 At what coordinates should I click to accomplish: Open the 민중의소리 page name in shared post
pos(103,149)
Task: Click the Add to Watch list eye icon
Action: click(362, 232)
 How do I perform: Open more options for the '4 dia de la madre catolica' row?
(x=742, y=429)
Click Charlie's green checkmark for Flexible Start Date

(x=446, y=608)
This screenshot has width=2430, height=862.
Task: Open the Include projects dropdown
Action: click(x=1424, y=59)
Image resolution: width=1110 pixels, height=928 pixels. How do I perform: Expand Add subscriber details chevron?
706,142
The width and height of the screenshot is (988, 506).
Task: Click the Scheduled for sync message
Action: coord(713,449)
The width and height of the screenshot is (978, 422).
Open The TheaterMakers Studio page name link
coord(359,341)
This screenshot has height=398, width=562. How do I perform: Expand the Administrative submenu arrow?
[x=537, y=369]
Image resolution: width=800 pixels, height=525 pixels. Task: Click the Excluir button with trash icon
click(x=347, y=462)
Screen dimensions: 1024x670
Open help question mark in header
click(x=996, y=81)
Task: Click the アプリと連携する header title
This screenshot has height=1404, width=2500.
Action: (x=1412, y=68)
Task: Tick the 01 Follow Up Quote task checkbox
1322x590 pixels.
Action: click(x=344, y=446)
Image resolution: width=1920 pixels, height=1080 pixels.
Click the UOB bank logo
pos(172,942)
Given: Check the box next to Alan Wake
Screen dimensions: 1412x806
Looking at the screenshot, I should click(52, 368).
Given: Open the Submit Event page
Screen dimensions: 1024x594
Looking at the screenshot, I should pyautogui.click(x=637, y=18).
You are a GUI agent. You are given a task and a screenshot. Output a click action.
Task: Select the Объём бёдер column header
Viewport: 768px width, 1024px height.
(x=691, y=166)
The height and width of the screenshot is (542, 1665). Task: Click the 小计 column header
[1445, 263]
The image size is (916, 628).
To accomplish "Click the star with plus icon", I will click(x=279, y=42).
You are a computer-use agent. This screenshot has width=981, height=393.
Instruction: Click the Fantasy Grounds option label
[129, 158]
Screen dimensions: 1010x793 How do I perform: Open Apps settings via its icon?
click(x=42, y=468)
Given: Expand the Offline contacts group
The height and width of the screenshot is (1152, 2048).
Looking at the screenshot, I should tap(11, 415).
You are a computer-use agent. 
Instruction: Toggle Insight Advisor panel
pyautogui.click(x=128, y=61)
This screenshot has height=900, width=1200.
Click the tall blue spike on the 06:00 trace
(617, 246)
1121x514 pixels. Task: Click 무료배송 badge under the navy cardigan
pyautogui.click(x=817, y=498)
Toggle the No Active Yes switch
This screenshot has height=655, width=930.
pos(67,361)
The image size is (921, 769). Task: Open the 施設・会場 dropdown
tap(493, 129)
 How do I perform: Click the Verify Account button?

### Prompt
Please write out the whole listing above again, every line unchanged and in the same order.

### Written answer
 At what coordinates should I click to accomplish: Open the 민중의소리 page name in shared post
pos(103,149)
Task: Click the Add to Watch list eye icon
Action: click(362, 232)
 How do I perform: Open more options for the '4 dia de la madre catolica' row?
(x=742, y=429)
Click Charlie's green checkmark for Flexible Start Date

(x=446, y=608)
This screenshot has width=2430, height=862.
Task: Open the Include projects dropdown
Action: click(x=1424, y=59)
Image resolution: width=1110 pixels, height=928 pixels. How do I perform: Expand Add subscriber details chevron?
706,142
The width and height of the screenshot is (988, 506).
Task: Click the Scheduled for sync message
Action: coord(713,449)
The width and height of the screenshot is (978, 422).
Open The TheaterMakers Studio page name link
coord(359,341)
This screenshot has height=398, width=562. How do I perform: Expand the Administrative submenu arrow?
[x=537, y=369]
Image resolution: width=800 pixels, height=525 pixels. Task: Click the Excluir button with trash icon
click(x=347, y=462)
Screen dimensions: 1024x670
Open help question mark in header
click(x=996, y=81)
Task: Click the アプリと連携する header title
This screenshot has height=1404, width=2500.
Action: (x=1412, y=68)
Task: Tick the 01 Follow Up Quote task checkbox
1322x590 pixels.
Action: click(x=344, y=446)
Image resolution: width=1920 pixels, height=1080 pixels.
Click the UOB bank logo
pos(172,942)
Given: Check the box next to Alan Wake
Screen dimensions: 1412x806
Looking at the screenshot, I should click(52, 368).
Given: Open the Submit Event page
Screen dimensions: 1024x594
Looking at the screenshot, I should pyautogui.click(x=637, y=18).
You are a GUI agent. You are given a task and a screenshot. Output a click action.
Task: Select the Объём бёдер column header
Viewport: 768px width, 1024px height.
(x=691, y=166)
The height and width of the screenshot is (542, 1665). Task: Click the 小计 column header
[1445, 263]
The image size is (916, 628).
To accomplish "Click the star with plus icon", I will click(x=279, y=42).
You are a computer-use agent. This screenshot has width=981, height=393.
Instruction: Click the Fantasy Grounds option label
[129, 158]
Screen dimensions: 1010x793 How do I perform: Open Apps settings via its icon?
click(x=42, y=468)
Given: Expand the Offline contacts group
The height and width of the screenshot is (1152, 2048).
Looking at the screenshot, I should tap(11, 415).
You are a computer-use agent. 
Instruction: Toggle Insight Advisor panel
pyautogui.click(x=128, y=61)
This screenshot has height=900, width=1200.
Click the tall blue spike on the 06:00 trace
(617, 246)
1121x514 pixels. Task: Click 무료배송 badge under the navy cardigan
pyautogui.click(x=817, y=498)
Toggle the No Active Yes switch
This screenshot has height=655, width=930.
pos(67,361)
The image size is (921, 769). Task: Open the 施設・会場 dropdown
tap(493, 129)
 How do I perform: Click the Verify Account button?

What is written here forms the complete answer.